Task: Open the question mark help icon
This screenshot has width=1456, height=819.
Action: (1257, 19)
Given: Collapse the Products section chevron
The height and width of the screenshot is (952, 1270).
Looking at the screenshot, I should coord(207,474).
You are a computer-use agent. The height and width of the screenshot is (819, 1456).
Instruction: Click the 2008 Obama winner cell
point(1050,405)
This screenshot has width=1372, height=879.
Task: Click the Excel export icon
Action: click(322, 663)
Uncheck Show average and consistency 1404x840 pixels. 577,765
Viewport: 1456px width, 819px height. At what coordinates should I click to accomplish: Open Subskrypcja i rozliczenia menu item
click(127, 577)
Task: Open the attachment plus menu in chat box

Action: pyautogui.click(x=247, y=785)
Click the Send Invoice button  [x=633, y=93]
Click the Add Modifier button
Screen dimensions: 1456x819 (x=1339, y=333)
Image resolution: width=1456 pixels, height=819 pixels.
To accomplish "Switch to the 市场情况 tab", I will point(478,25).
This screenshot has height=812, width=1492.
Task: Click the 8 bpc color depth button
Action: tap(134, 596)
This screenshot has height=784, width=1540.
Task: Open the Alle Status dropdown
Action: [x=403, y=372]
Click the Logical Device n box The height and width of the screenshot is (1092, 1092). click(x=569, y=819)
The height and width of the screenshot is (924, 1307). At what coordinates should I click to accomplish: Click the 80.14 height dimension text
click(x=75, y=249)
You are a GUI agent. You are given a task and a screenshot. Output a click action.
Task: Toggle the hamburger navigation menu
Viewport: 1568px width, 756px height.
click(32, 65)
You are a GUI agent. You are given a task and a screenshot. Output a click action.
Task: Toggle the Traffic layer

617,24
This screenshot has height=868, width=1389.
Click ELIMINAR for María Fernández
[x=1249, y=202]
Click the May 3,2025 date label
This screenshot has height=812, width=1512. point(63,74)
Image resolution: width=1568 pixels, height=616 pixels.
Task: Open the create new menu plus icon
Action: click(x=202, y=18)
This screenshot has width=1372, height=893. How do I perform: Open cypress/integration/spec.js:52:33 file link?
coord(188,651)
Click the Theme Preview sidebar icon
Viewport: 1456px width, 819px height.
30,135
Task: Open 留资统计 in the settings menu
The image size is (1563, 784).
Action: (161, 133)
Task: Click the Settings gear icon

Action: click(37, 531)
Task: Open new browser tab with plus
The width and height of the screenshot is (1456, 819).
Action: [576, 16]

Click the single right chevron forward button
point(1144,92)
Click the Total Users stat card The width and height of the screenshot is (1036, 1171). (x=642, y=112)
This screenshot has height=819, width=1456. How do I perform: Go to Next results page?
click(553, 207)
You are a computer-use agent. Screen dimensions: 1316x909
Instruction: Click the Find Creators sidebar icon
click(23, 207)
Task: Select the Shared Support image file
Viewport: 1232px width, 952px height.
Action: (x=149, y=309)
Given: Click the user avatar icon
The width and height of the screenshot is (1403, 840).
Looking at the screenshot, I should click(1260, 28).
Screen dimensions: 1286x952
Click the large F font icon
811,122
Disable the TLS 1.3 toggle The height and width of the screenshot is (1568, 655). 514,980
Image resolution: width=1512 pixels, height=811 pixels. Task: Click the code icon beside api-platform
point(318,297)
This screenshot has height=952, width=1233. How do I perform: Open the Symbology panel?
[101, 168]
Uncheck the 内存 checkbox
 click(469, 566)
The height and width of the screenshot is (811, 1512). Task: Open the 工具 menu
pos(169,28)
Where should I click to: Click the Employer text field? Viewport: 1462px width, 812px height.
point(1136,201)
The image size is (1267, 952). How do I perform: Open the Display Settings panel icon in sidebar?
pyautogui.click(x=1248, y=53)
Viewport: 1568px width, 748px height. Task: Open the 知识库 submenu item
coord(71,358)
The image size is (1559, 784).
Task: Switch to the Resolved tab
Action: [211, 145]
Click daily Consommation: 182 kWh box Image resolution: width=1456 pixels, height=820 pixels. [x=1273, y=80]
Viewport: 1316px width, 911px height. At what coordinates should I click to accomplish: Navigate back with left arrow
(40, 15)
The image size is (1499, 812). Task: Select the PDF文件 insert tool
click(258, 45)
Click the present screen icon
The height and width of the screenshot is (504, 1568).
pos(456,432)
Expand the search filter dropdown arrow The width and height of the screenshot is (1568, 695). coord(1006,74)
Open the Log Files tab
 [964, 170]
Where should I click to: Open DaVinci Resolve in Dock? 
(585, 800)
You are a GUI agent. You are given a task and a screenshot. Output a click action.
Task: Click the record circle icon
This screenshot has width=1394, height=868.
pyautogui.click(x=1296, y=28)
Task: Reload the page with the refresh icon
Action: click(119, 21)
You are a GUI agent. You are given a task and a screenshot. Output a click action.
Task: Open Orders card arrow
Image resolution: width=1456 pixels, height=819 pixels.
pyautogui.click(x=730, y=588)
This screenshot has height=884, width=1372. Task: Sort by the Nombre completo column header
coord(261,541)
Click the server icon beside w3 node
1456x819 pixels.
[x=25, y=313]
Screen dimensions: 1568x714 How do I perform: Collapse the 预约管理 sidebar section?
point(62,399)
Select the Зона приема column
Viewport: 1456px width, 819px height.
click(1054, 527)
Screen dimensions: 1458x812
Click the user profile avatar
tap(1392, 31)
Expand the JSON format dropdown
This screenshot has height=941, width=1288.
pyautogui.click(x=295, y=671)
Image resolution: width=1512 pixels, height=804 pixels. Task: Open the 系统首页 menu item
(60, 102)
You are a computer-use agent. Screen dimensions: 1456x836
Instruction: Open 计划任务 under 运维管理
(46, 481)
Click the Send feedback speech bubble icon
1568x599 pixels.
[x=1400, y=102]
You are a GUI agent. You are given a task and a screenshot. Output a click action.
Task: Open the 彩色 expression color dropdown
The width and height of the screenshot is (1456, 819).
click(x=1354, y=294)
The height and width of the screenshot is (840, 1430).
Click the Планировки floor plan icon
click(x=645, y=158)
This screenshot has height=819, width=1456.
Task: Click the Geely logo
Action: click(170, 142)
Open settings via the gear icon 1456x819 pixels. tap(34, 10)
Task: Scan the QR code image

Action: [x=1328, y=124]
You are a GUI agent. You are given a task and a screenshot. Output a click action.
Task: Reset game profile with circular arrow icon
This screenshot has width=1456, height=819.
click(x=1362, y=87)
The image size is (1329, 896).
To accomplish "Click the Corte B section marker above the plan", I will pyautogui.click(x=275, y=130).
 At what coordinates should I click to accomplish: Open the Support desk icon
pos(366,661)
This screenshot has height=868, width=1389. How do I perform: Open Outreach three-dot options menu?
§
> [What is needed]
Your answer must consist solely of the lines above between the line holding "1568x599 pixels." and the line holding "Open settings via", inclusive, copied exactly.

> [Written answer]
1568x599 pixels.
[x=1400, y=102]
You are a GUI agent. You are given a task and a screenshot. Output a click action.
Task: Open the 彩色 expression color dropdown
The width and height of the screenshot is (1456, 819).
click(x=1354, y=294)
The height and width of the screenshot is (840, 1430).
Click the Планировки floor plan icon
click(x=645, y=158)
This screenshot has height=819, width=1456.
Task: Click the Geely logo
Action: click(170, 142)
Open settings via the gear icon 1456x819 pixels. tap(34, 10)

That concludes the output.